Отрывок:
----------------------------------------
Стихи, по его мнению, мог писать каждый, для этого следовало только овладеть приемами. Кто хорошо овладеет всеми приемами, тот будет великолепным поэтом. Чтобы легче было овладевать приемами, он их систематизировал. Эта систематизация и была, по его мнению, теорией поэзии.
Теория поэзии, утверждал он, может быть разделена на четыре отдела: фонетику, стилистику, композицию и эйдологию. Фонетика исследует звуковую сторону стиха – ритмы, инструментовку, рифмы. Стилистика рассматривает впечатления, производимые словом, в зависимости от его происхождения. Все слова русской речи Николай Степанович по происхождению делил на четыре разряда: славянский, атлантический, византийский и монгольский. В славянский разряд входили все исконно русские слова, в атлантический – все слова, пришедшие к нам с запада, в византийский – греческие, в монгольский – слова, пришедшие с востока. Композиция тоже делилась на много разрядов, из которых главным было учение о строфике. Эйдологией он называл учение об образе (эйдол – идол – образ).
Так как каждый отдел и каждый раздел делились на ряд подотделов и подразделов, то всю теорию поэзии можно было вычертить на большом листе бумаги в виде наглядной таблицы, что мы, участники семинара, и обязаны были делать с помощью цветных карандашей. Подотделы и подразряды располагались на этой таблице таким образом, что составляли вертикальные и горизонтальные столбцы. Любое стихотворение любого поэта можно было вчертить в эту таблицу в виде ломаной линии, отдельные отрезки которой располагались то горизонтально, то вертикально, то по диагонали. Чем лучше стихотворение, тем больше различных элементов будет приведено в нем в столкновение и, следовательно, тем больше углов образует на таблице выражающая его линия. Линии плохих стихов пойдут напрямик – сверху вниз или справа налево. Таким образом, эта таблица, по мнению ее создателя, давала возможность не только безошибочно и объективно критиковать стихи, но и писать их, не рискуя написать плохо.
----------------------------------------
Исходный материал:
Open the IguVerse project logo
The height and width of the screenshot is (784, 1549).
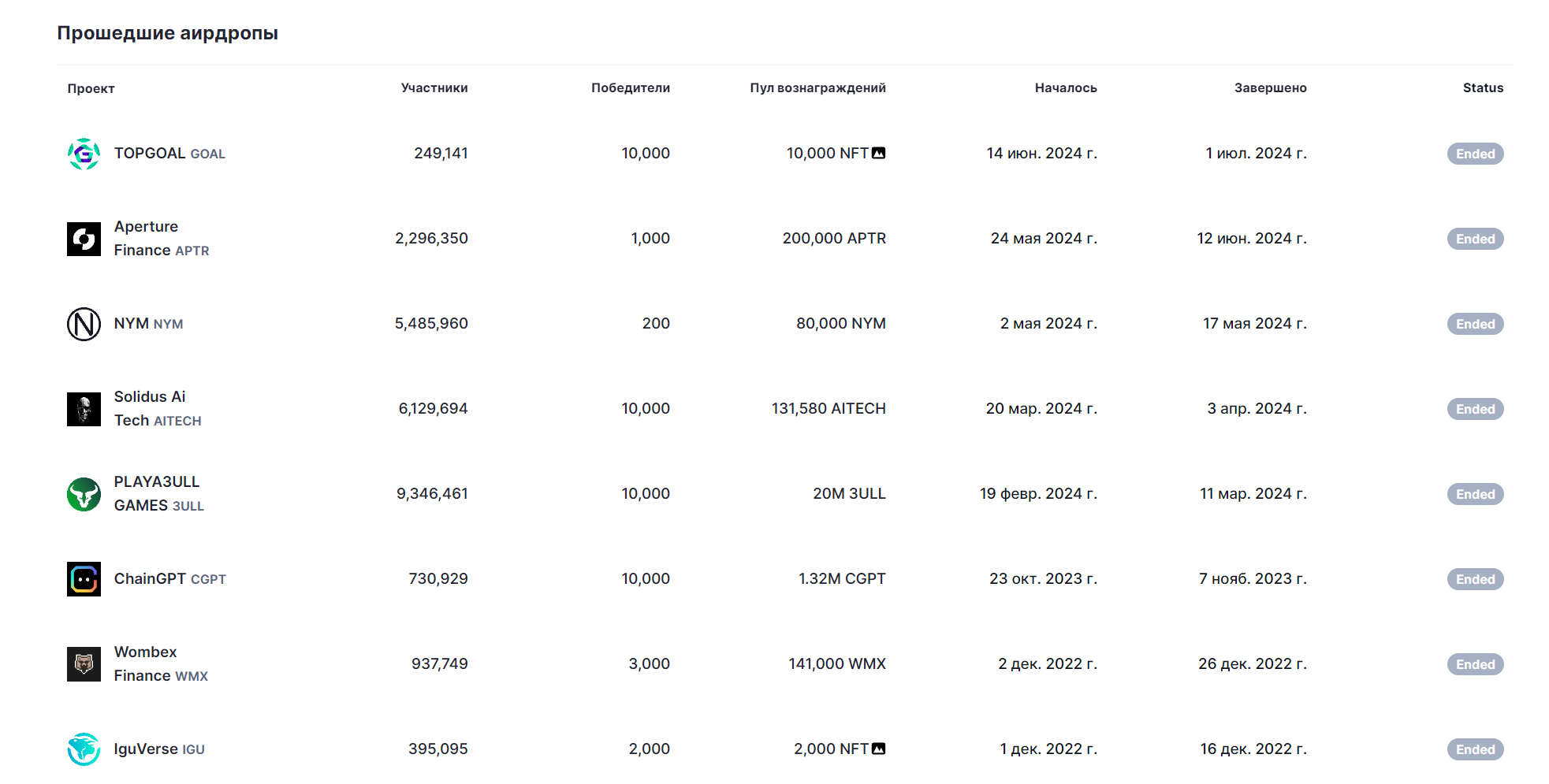84,749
----------------------------------------
Задания:
**1)** Согласуются ли с отрывком о теории поэзии эти утверждения? Ответьте «да» или «нет» и приведите решающие слова текста. (a) Теория поэзии делилась на четыре отдела. (b) Главным в композиции было учение о рифмах. (c) Линии плохих стихов образуют на таблице много углов.
**2)** К какому разряду, согласно отрывку о теории поэзии, Николай Степанович относил греческие слова?
**3)** Допишите продолжение отрывка о теории поэзии, начиная после его последнего предложения.

Ответы:
**1)**
(a) Да: «Теория поэзии, утверждал он, может быть разделена на четыре отдела: фонетику, стилистику, композицию и эйдологию».
(b) Нет: «из которых главным было учение о строфике».
(c) Нет: «Линии плохих стихов пойдут напрямик – сверху вниз или справа налево».

**2)** К византийскому.

**3)**
Мы, студисты, усердно сидели над своими таблицами и, тем не менее, писали на удивление скверные вирши. На семинарах мы читали их поочередно, по кругу, и Николай Степанович судил нас. Когда по кругу приходила его очередь, читал и он – новые стихи, написанные в промежутке между двумя семинарами. Он много писал в те годы, то были годы расцвета его дарования, он писал все лучше. Не знаю, пользовался ли он сам своими таблицами. Одно для меня несомненно, – к таблицам он относился совершенно серьезно.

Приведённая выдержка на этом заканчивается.